= EXERCISE DETAILS =
Output the entries below exactly as written, omitting pictures.

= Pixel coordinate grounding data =
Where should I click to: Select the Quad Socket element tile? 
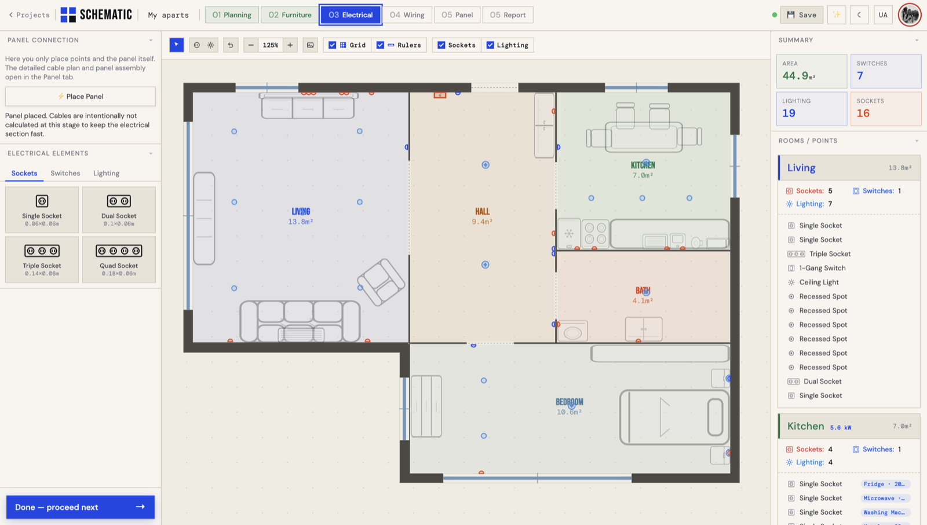tap(119, 259)
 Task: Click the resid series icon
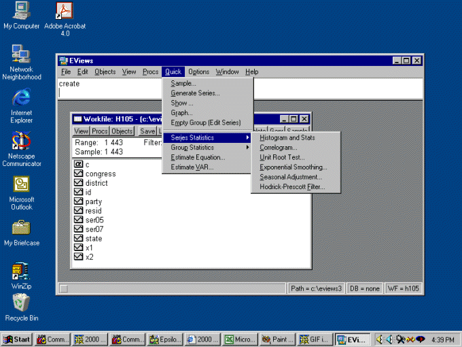click(x=78, y=211)
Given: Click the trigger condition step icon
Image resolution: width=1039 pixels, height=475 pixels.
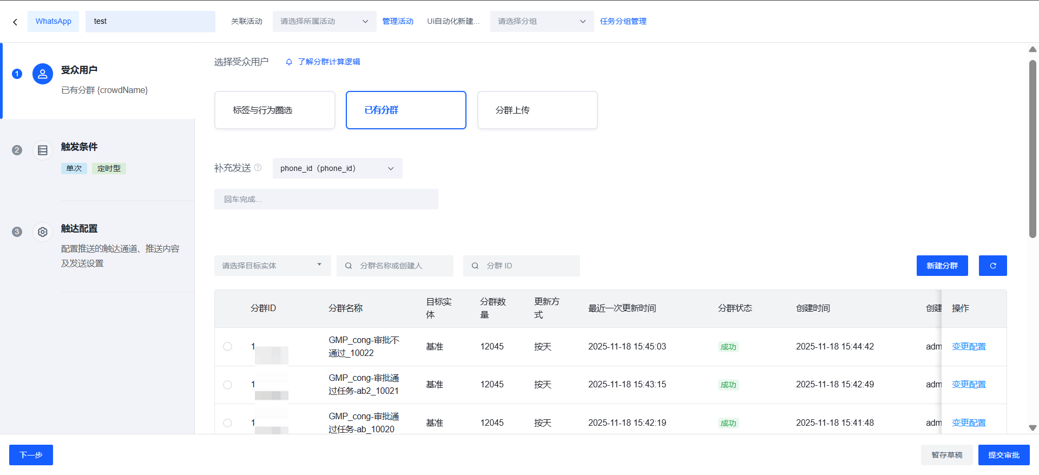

= RESPONSE AREA =
Where should I click to: Select the Quad Socket element tile? 
tap(119, 259)
 Task: Click the resid series icon
click(x=78, y=211)
Given: Click the trigger condition step icon
Image resolution: width=1039 pixels, height=475 pixels.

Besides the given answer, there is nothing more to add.